### Provided data
====

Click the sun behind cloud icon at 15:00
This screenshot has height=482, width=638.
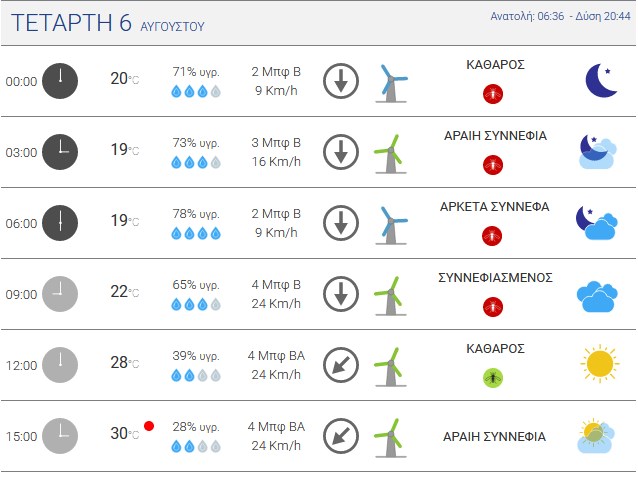click(596, 436)
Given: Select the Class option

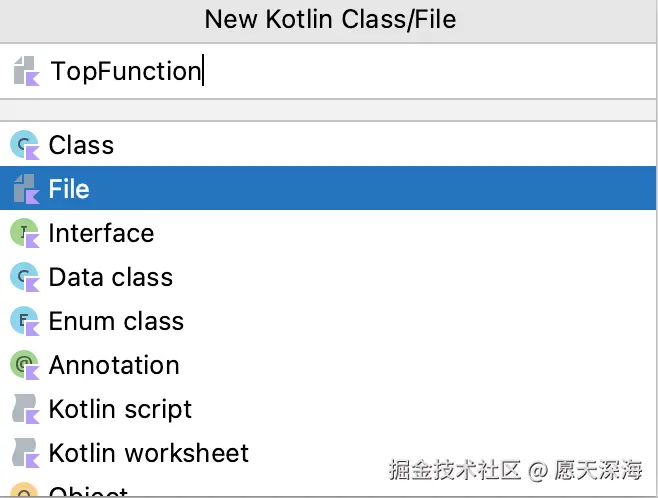Looking at the screenshot, I should tap(81, 146).
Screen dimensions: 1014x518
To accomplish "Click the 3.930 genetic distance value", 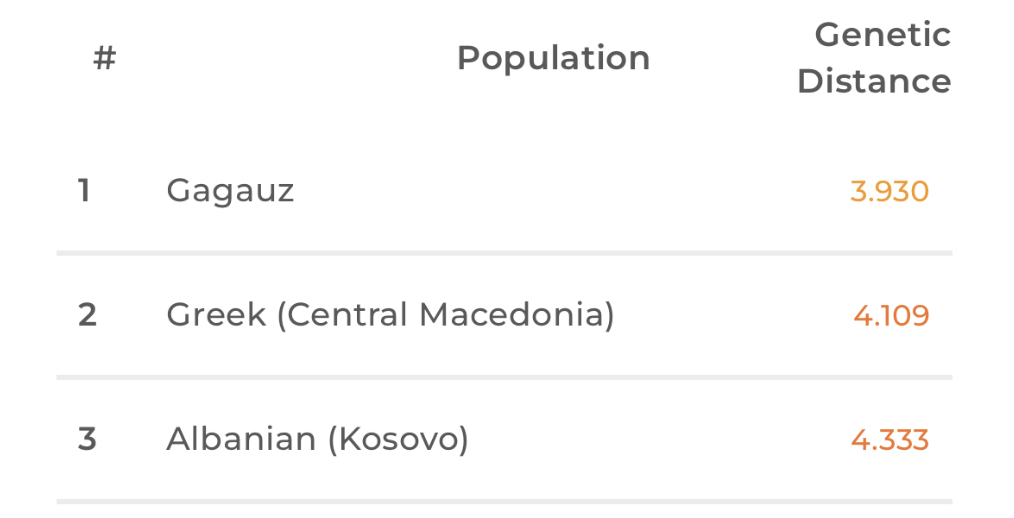I will (x=889, y=191).
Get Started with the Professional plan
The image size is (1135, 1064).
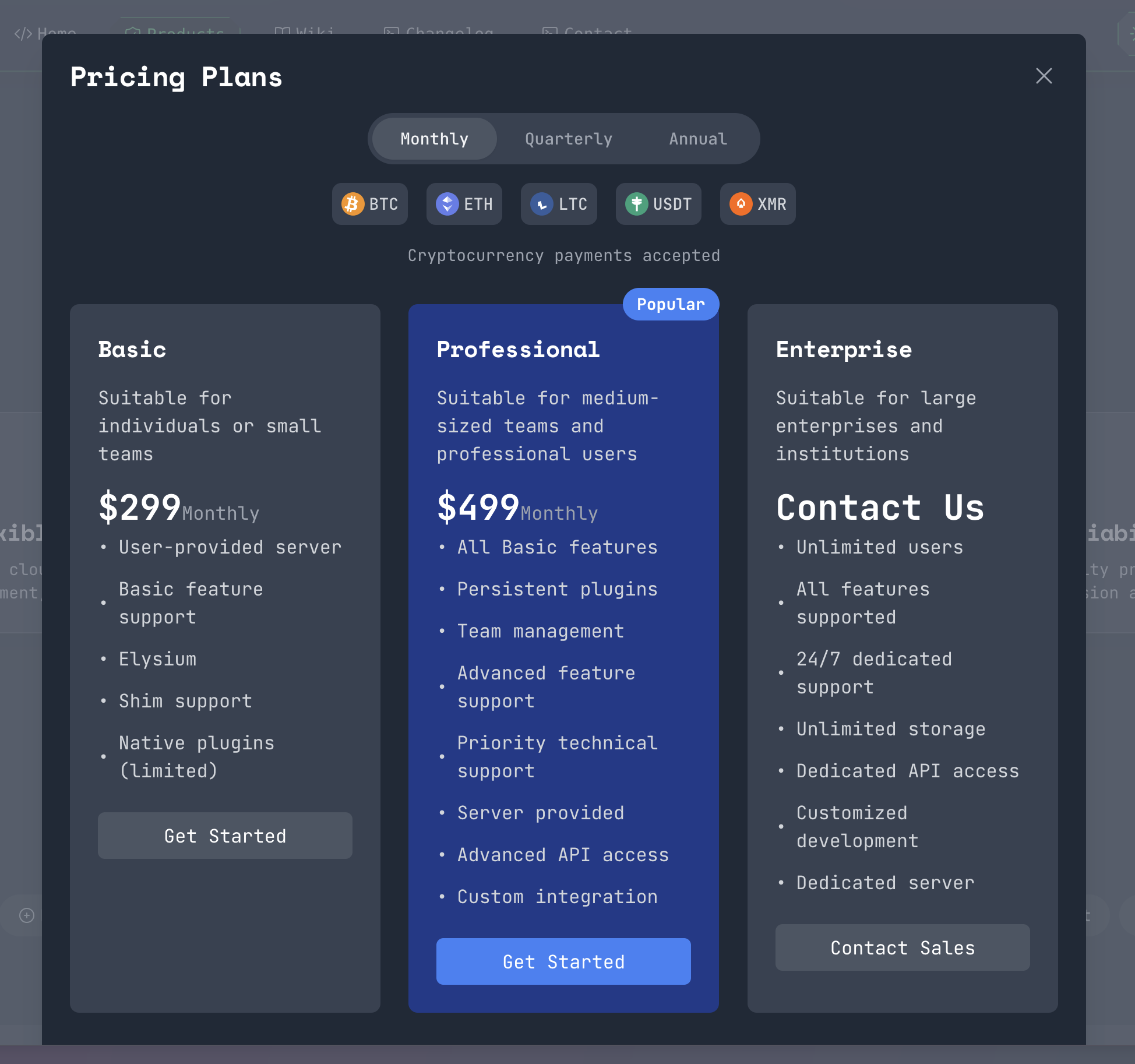(563, 961)
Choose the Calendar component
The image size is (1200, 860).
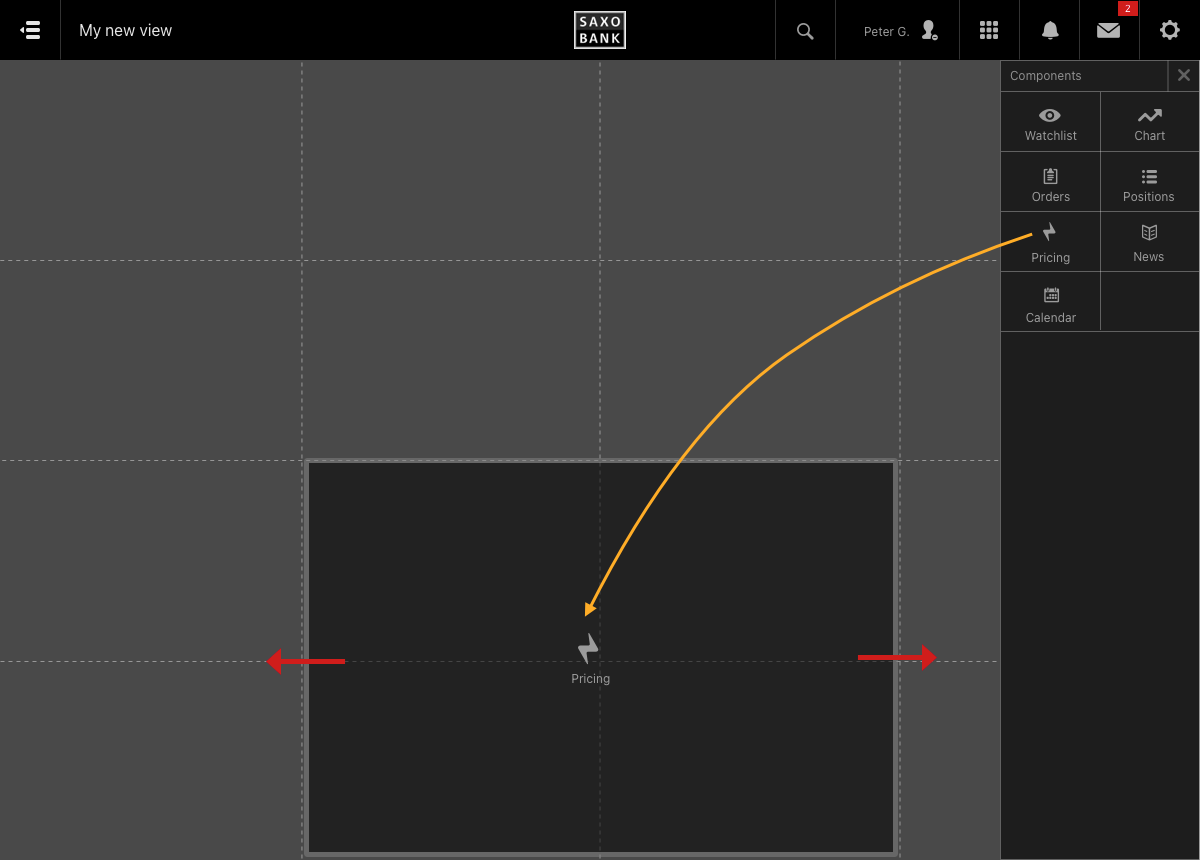(x=1050, y=304)
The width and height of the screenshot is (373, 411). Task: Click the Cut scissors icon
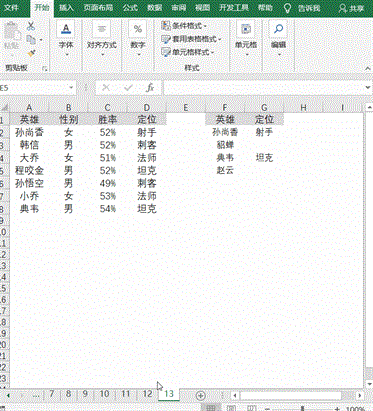(31, 26)
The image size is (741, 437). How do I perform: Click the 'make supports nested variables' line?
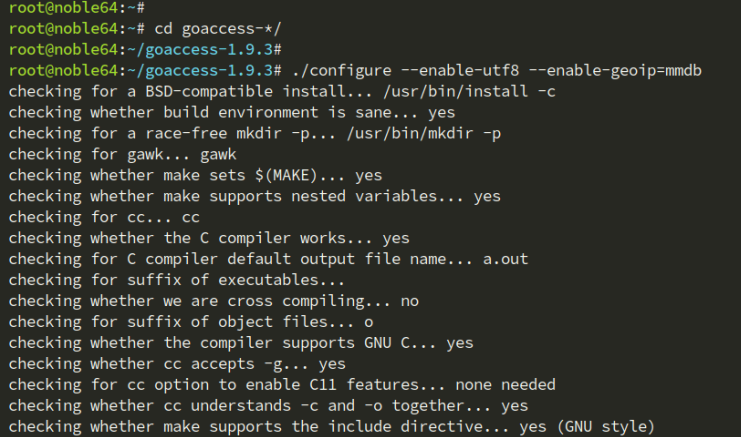(254, 196)
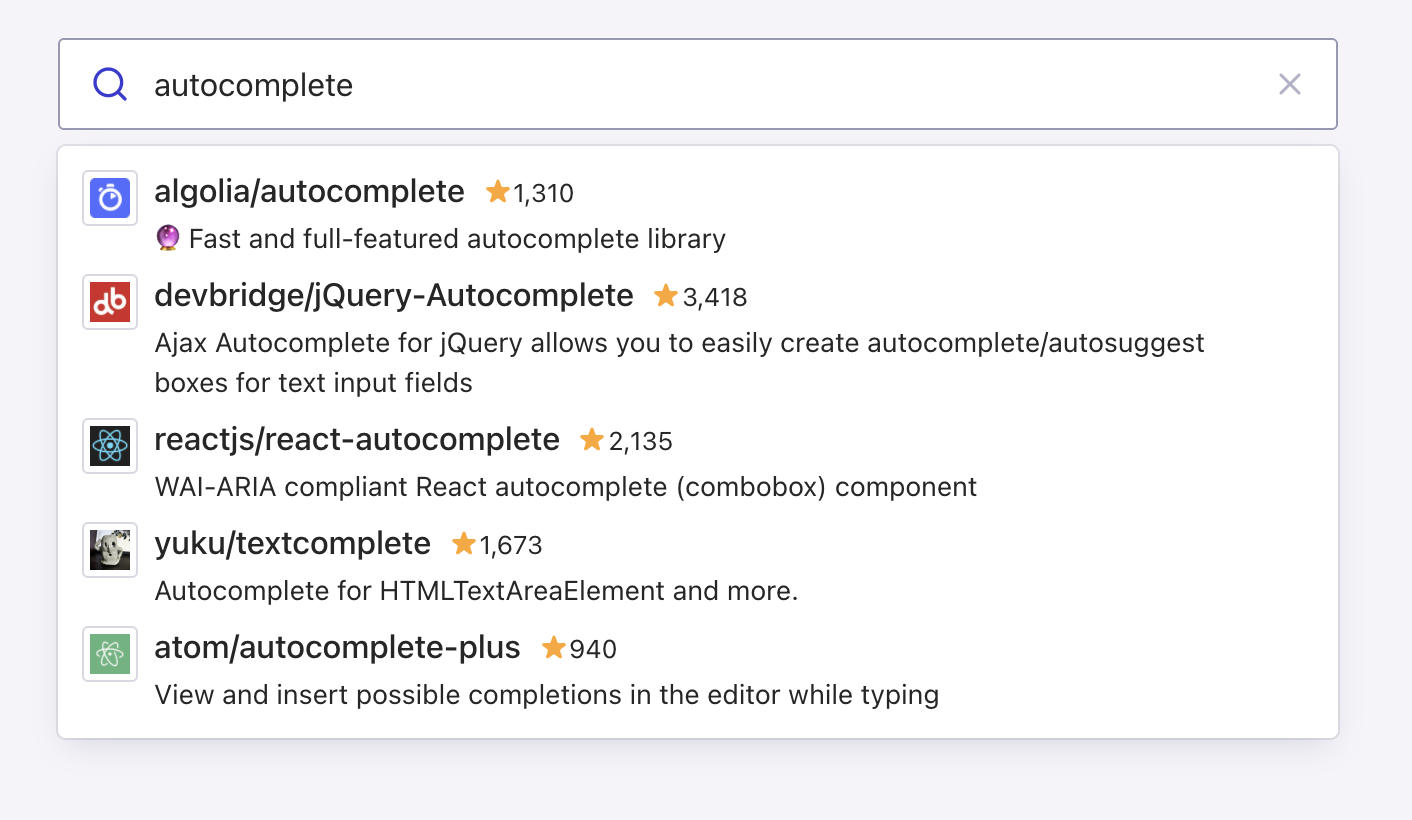Click the atom/autocomplete-plus green Atom icon
1412x820 pixels.
click(x=109, y=653)
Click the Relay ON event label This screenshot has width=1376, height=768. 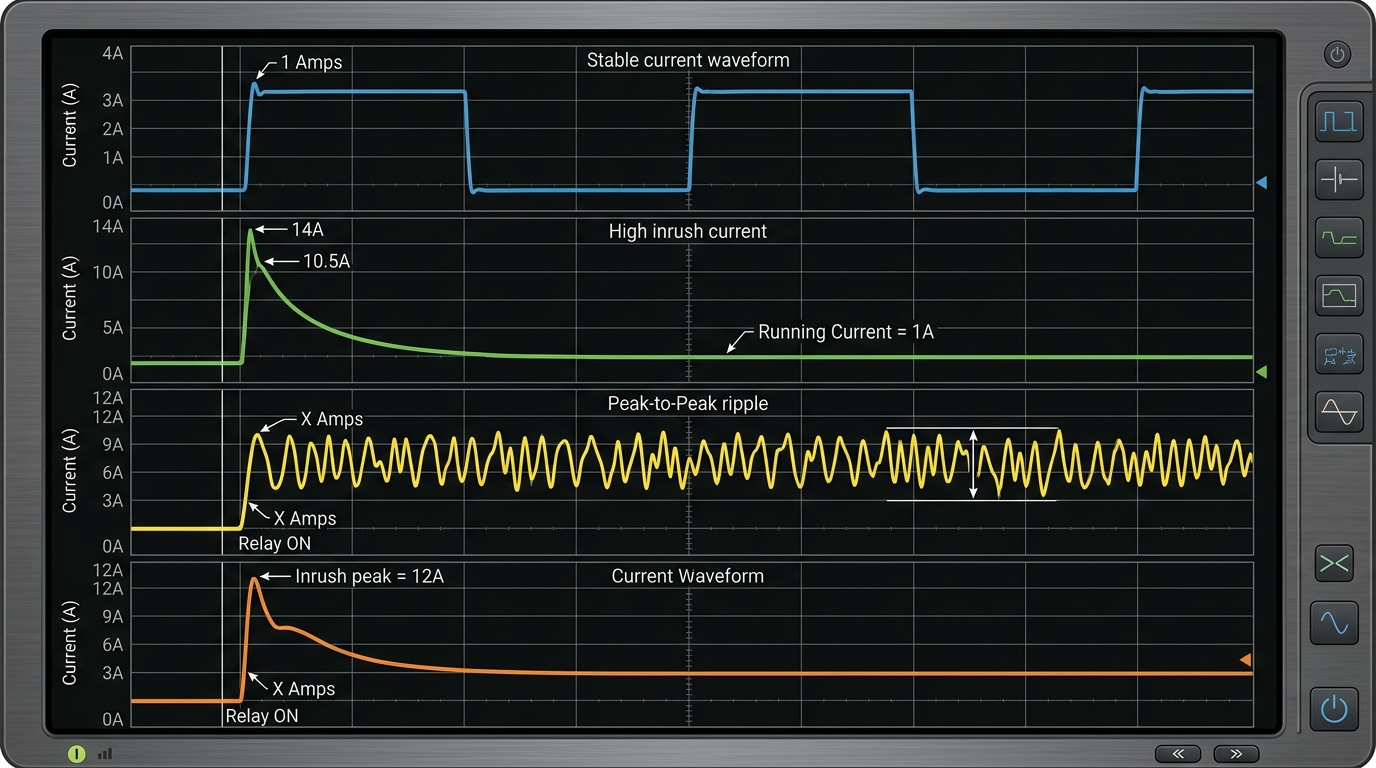pyautogui.click(x=275, y=543)
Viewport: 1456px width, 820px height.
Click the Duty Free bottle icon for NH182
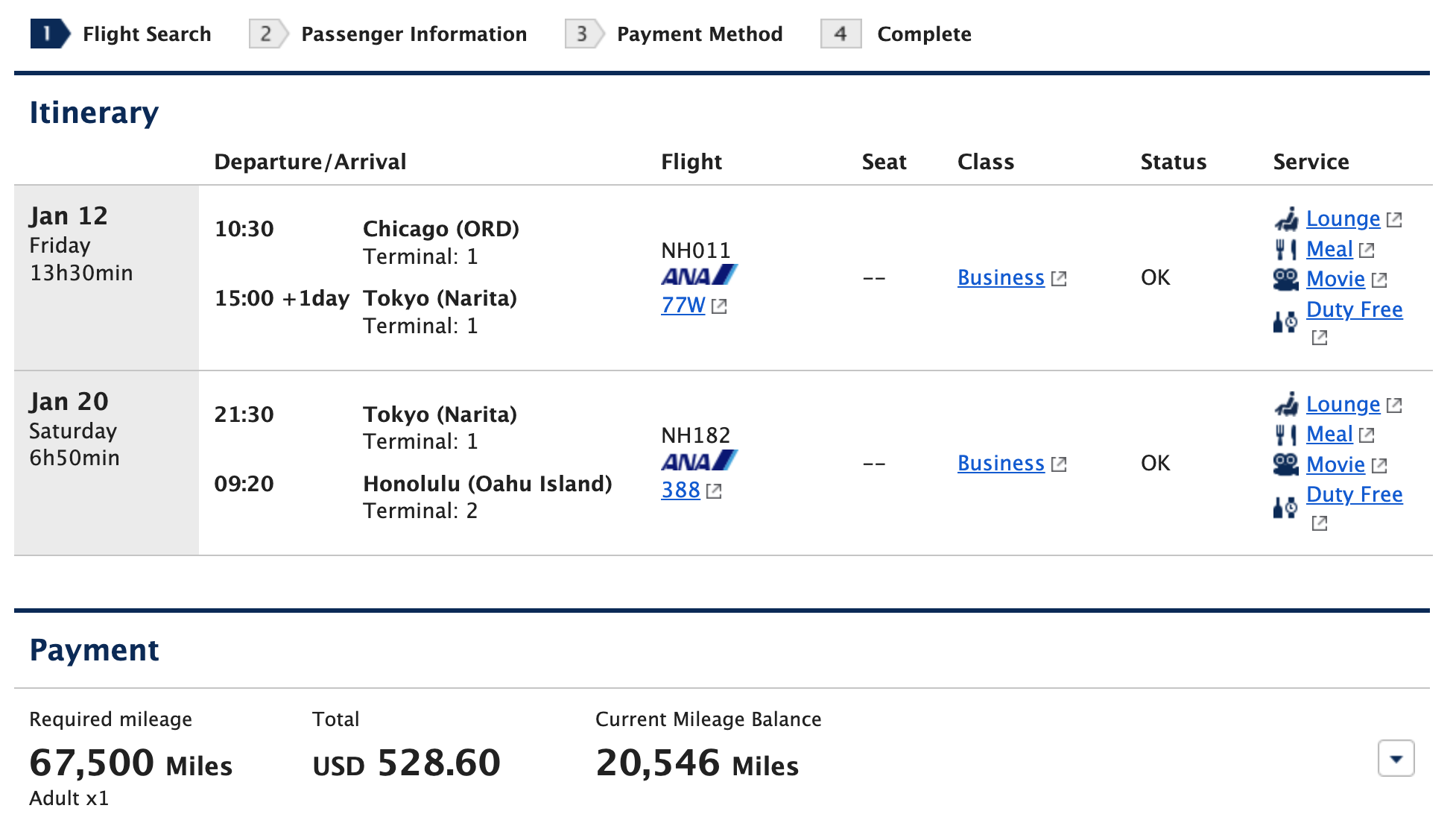(x=1286, y=508)
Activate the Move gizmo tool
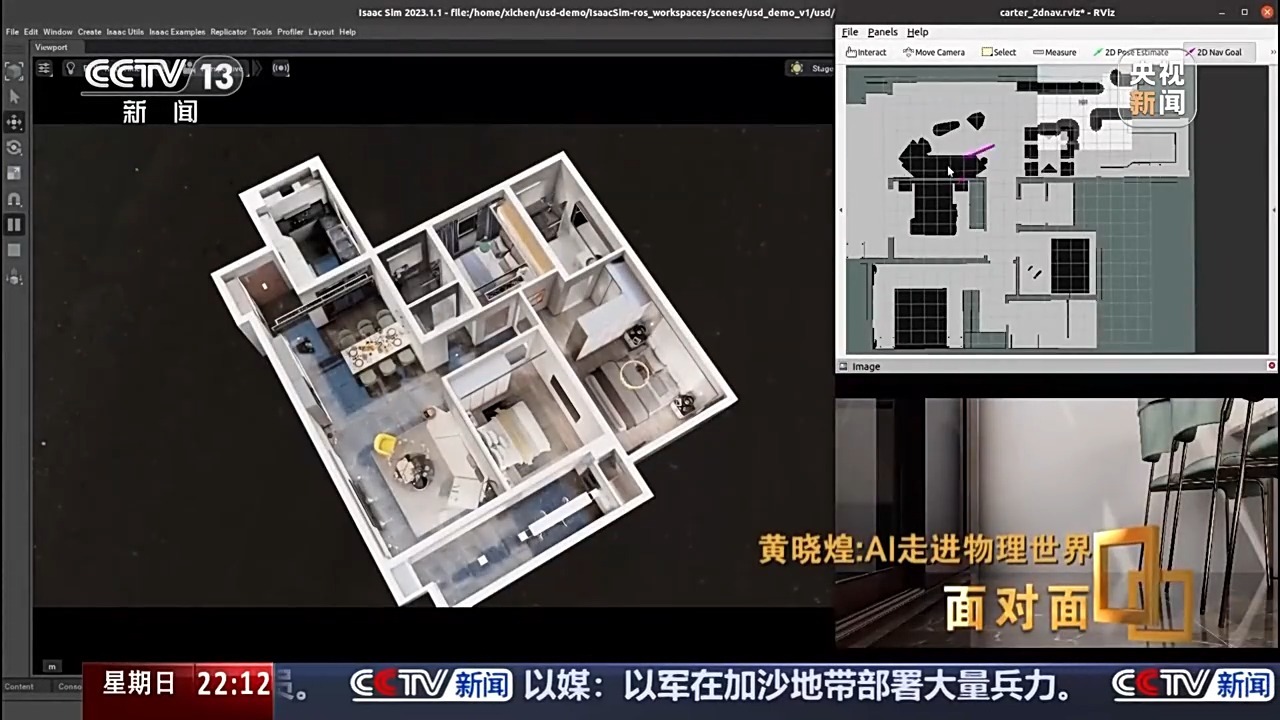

====

### Exercise goal
Locate each of the lines above that contains the word "image", and copy those lines.

### Solution
The image size is (1135, 1064).
The image size is (1200, 860).
The image size is (741, 437). How do I perform: Click the 'make supports nested variables' line?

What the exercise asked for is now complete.